Stored dataset items
______
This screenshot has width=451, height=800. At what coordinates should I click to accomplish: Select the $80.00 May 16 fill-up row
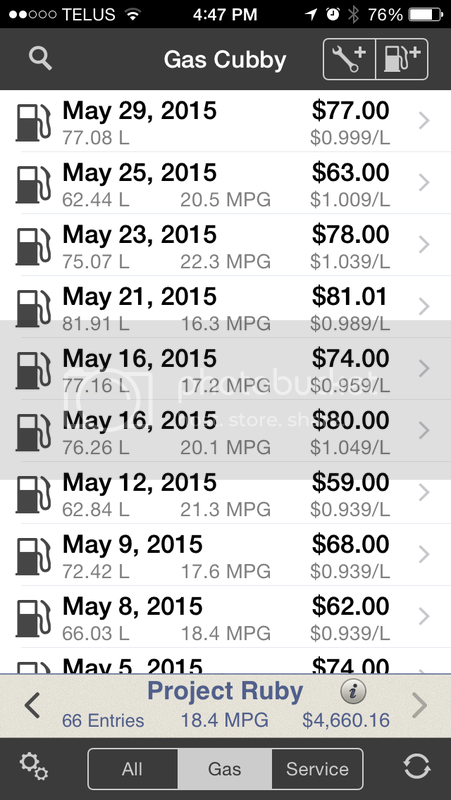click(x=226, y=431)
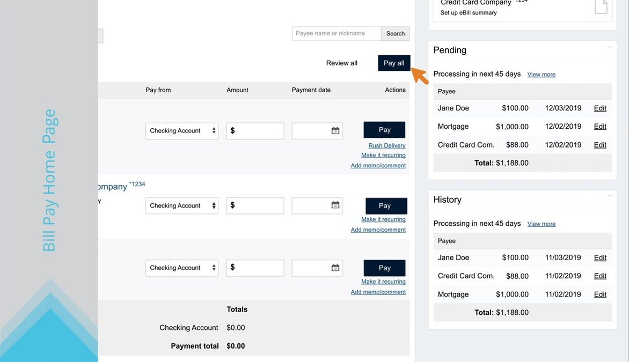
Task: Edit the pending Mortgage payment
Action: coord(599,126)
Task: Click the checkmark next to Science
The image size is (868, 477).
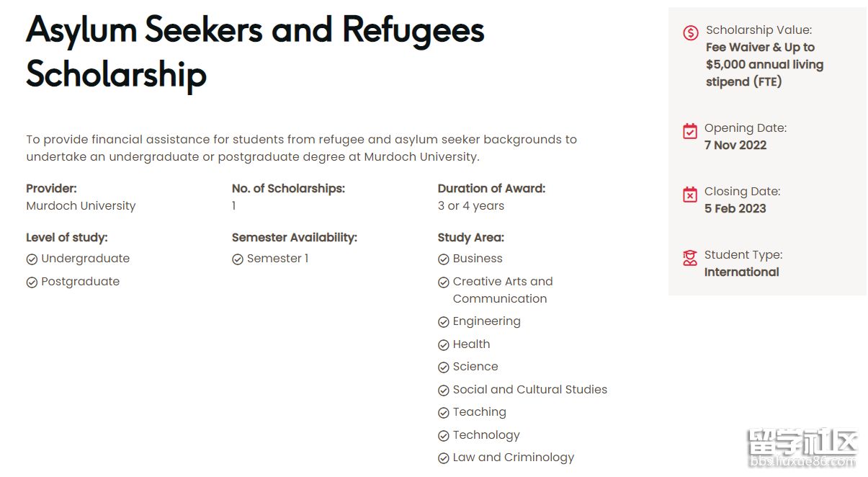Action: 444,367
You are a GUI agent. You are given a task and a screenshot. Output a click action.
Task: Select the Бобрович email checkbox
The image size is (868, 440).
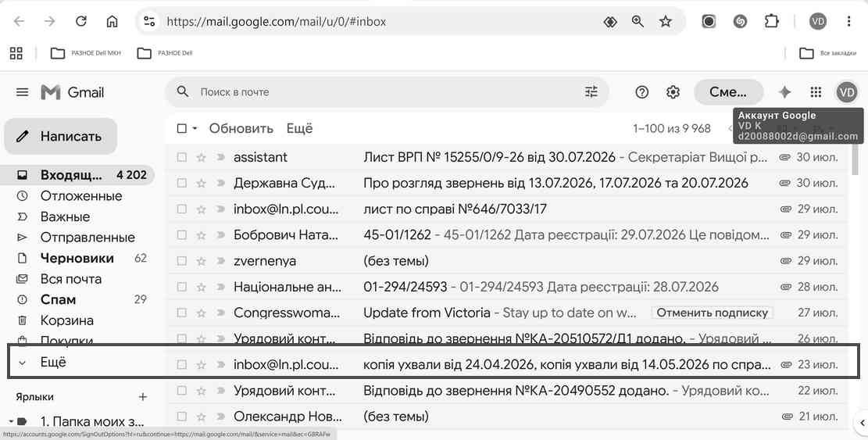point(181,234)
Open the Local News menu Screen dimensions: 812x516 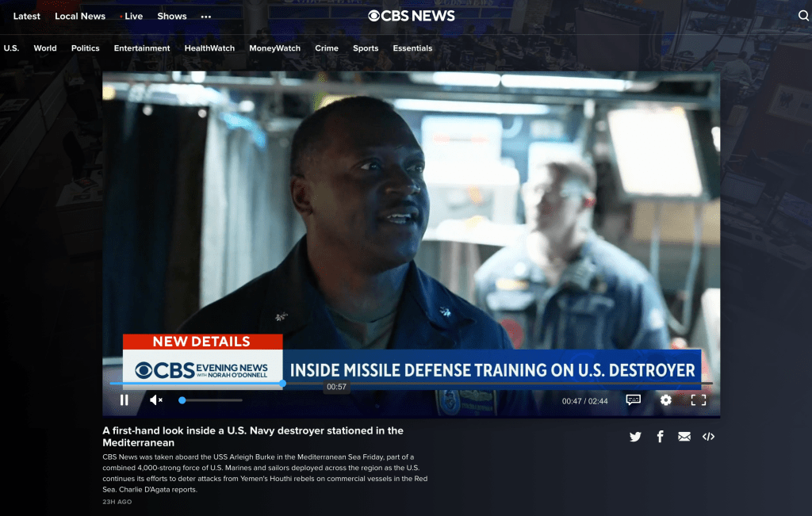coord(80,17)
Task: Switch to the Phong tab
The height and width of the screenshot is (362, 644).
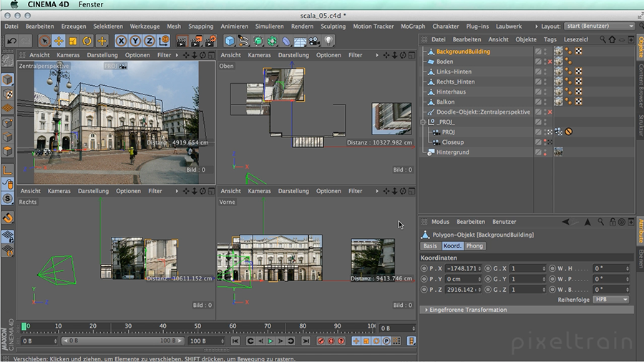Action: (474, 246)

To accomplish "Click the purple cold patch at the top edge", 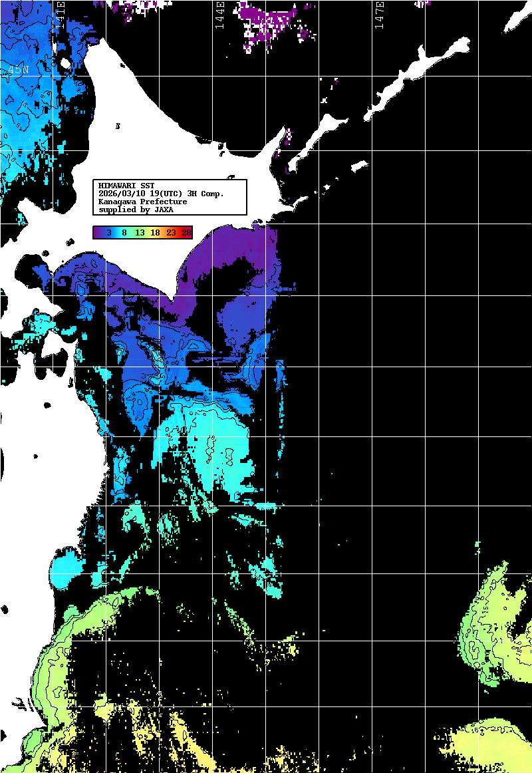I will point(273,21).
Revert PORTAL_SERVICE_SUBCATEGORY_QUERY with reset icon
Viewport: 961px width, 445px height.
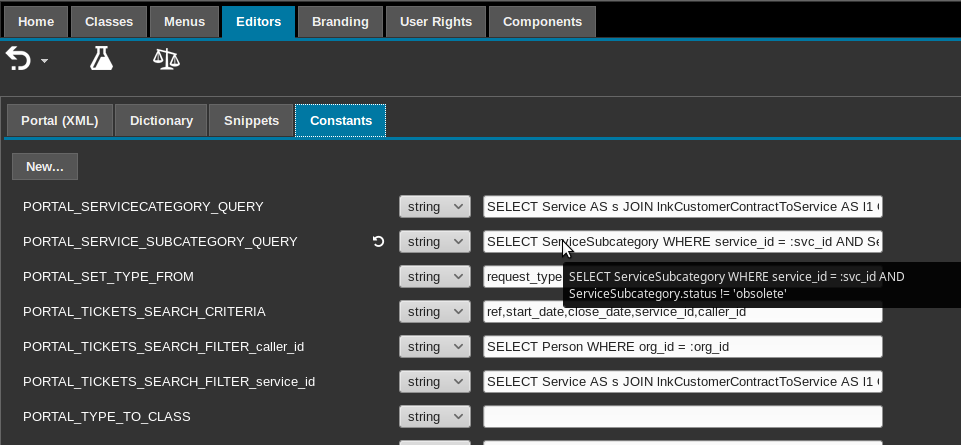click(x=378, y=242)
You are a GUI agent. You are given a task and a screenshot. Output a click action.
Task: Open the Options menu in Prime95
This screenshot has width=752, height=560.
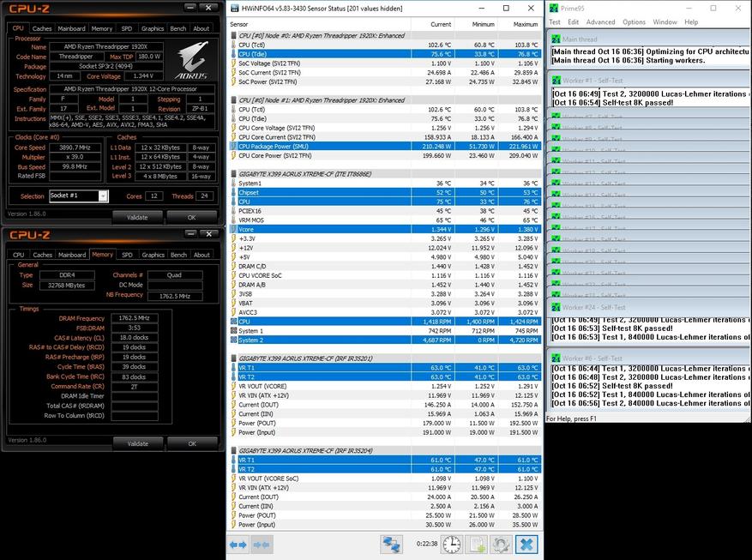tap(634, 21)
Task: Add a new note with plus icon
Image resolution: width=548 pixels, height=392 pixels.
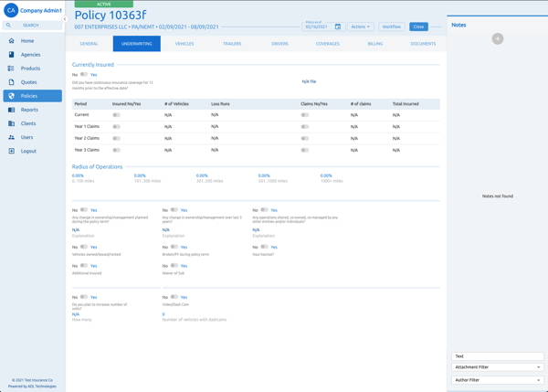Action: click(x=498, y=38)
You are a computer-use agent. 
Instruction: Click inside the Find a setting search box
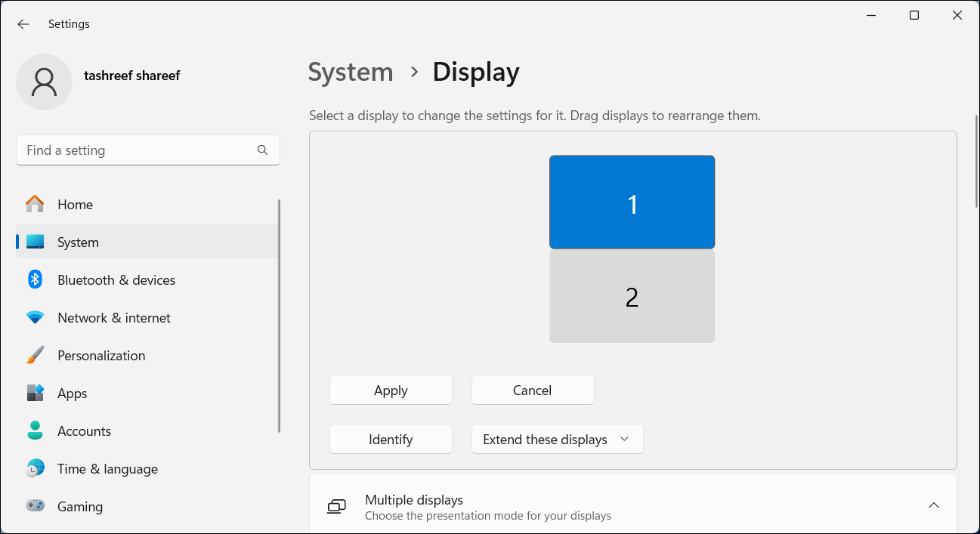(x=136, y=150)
______
▶ Prompt: Starting at the first line of the records and stopping after the line with "Task: Select the Бобрович email checkbox", copy each line exactly; pictures stay out.

▶ Output of the exercise:
This screenshot has width=451, height=800. At what coordinates should I click to accomplish: Select the $80.00 May 16 fill-up row
click(x=226, y=431)
Task: Edit the pending Mortgage payment
Action: coord(599,126)
Task: Click the checkmark next to Science
The image size is (868, 477).
Action: 444,367
You are a GUI agent. You are given a task and a screenshot. Output a click action.
Task: Select the Бобрович email checkbox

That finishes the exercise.